• What you should do
Count only the lines of the records that hold "Open", then give the number without any other words.

[Data records]
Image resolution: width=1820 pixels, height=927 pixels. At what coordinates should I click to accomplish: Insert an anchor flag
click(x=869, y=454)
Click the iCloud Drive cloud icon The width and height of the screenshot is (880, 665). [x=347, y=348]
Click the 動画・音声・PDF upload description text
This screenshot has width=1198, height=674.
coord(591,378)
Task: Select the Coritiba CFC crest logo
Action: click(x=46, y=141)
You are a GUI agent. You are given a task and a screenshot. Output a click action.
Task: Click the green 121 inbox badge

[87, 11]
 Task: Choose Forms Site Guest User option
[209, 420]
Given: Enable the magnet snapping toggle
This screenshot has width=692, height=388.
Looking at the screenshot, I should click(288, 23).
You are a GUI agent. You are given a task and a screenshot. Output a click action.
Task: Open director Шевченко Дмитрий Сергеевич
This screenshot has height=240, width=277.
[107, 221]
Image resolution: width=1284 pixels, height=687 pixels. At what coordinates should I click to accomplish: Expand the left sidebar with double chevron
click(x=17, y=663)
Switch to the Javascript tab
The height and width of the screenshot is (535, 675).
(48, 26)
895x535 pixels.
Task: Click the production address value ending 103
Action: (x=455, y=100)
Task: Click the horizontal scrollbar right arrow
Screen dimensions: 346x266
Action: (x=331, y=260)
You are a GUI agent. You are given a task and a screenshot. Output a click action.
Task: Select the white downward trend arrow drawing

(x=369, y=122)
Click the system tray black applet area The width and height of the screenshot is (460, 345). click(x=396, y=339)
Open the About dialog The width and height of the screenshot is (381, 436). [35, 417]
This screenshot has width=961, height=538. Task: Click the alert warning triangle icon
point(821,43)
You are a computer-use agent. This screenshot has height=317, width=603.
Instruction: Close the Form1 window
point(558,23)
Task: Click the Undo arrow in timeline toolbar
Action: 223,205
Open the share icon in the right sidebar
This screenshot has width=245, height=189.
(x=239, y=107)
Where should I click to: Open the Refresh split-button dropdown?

• Exercise response
4